Brand Yonatan E, Kluge Felix, Palmerini Luca, Paraschiv-Ionescu Anisoara, Becker Clemens, Cereatti Andrea, Maetzler Walter, Sharrack Basil, Vereijken Beatrix, Yarnall Alison J, Rochester Lynn, Del Din Silvia, Muller Arne, Buchman Aron S, Hausdorff Jeffrey M, Perlman Or
Tel Aviv University.
Novartis Pharma AG.
Res Sq. 2024 Mar 15:rs.3.rs-4102403. doi: 10.21203/rs.3.rs-4102403/v1.

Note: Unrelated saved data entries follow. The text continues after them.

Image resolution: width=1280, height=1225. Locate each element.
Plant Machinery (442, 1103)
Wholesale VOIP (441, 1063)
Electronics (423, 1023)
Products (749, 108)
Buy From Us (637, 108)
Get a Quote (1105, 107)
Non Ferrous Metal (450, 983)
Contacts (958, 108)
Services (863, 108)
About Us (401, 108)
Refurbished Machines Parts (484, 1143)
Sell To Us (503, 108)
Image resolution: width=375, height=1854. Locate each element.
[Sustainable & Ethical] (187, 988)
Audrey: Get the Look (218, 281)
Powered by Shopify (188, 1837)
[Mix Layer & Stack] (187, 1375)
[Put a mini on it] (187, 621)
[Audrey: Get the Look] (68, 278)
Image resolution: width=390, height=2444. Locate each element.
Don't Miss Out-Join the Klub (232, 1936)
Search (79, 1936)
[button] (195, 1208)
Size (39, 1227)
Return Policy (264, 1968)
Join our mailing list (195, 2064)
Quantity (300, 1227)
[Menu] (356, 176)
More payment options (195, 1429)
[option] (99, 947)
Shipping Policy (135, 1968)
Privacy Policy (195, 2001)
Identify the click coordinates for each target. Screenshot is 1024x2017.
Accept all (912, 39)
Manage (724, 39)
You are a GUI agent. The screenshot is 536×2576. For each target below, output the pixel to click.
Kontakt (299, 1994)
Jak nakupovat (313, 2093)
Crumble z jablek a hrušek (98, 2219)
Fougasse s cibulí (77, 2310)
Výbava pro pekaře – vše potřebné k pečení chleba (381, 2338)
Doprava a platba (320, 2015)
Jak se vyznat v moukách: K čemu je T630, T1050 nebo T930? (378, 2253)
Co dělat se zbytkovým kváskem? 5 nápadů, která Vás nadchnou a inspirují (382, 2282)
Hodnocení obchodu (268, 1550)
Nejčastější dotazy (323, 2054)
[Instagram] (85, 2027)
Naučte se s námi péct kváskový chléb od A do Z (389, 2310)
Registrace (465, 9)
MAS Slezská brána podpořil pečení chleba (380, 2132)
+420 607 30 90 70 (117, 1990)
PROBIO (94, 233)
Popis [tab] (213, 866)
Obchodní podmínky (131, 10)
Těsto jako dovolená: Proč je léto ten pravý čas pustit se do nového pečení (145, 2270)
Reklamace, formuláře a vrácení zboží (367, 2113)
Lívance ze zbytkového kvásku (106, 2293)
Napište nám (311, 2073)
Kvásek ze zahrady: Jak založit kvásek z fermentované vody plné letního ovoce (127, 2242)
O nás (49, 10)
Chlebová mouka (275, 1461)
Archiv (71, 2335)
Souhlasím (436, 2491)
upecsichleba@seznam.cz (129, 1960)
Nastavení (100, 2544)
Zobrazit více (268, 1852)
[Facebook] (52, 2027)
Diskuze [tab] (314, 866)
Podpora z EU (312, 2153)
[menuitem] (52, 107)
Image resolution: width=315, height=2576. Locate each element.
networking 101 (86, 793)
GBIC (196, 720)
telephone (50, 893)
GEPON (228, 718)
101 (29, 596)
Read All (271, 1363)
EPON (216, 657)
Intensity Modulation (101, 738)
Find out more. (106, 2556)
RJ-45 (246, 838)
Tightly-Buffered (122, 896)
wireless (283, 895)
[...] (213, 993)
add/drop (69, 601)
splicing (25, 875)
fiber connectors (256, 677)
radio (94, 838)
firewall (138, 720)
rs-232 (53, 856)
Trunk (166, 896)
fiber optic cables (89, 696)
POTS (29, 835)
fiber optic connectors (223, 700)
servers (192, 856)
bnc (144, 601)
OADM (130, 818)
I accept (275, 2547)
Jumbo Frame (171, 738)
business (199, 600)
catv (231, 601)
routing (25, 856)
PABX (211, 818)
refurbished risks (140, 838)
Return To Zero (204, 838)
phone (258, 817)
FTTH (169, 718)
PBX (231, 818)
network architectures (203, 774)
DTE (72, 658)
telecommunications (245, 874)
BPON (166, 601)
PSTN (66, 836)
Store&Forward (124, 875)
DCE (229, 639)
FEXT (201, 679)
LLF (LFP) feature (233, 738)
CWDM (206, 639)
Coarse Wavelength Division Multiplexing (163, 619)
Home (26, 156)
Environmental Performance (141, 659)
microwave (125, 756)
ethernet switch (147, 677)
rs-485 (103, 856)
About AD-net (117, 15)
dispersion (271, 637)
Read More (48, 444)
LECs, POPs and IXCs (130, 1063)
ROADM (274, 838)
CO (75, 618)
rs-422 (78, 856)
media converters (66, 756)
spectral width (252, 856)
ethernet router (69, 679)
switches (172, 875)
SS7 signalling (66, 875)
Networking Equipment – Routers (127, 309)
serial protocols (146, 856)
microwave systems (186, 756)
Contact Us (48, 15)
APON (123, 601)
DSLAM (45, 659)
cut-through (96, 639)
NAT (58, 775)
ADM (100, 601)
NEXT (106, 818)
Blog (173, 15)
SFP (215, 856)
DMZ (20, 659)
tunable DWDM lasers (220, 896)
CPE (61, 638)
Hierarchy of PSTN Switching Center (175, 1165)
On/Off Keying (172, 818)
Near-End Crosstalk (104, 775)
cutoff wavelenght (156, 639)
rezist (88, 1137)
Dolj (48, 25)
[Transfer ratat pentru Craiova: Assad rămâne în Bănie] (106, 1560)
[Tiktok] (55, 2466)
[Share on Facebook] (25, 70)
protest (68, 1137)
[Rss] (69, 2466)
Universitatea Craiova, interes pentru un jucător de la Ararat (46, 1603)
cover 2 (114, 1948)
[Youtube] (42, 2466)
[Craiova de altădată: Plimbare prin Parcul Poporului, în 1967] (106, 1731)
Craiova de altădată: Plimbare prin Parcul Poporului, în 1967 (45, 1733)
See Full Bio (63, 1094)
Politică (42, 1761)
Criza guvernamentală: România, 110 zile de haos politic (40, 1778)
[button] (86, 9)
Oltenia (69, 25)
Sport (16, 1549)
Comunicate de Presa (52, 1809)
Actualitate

Progressive gait impairment is common in aging adults. Remote phenotyping of gait during daily living has the potential to quantify gait alterations and evaluate the effects of interventions that may prevent disability in the aging population. Here, we developed ElderNet, a self-supervised learning model for gait detection from wrist-worn accelerometer data. Validation involved two diverse cohorts, including over 1,000 participants without gait labels, as well as 83 participants with labeled data: older adults with Parkinson's disease, proximal femoral fracture, chronic obstructive pulmonary disease, congestive heart failure, and healthy adults. ElderNet presented high accuracy (96.43 ± 2.27), specificity (98.87 ± 2.15), recall (82.32 ± 11.37), precision (86.69 ± 17.61), and F1 score (82.92 ± 13.39). The suggested method yielded superior performance compared to two state-of-the-art gait detection algorithms, with improved accuracy and F1 score (p < 0.05). In an initial evaluation of construct validity, ElderNet identified differences in estimated daily walking durations across cohorts with different clinical characteristics, such as mobility disability (p < 0.001) and parkinsonism (p < 0.001). The proposed self-supervised gait detection method has the potential to serve as a valuable tool for remote phenotyping of gait function during daily living in aging adults.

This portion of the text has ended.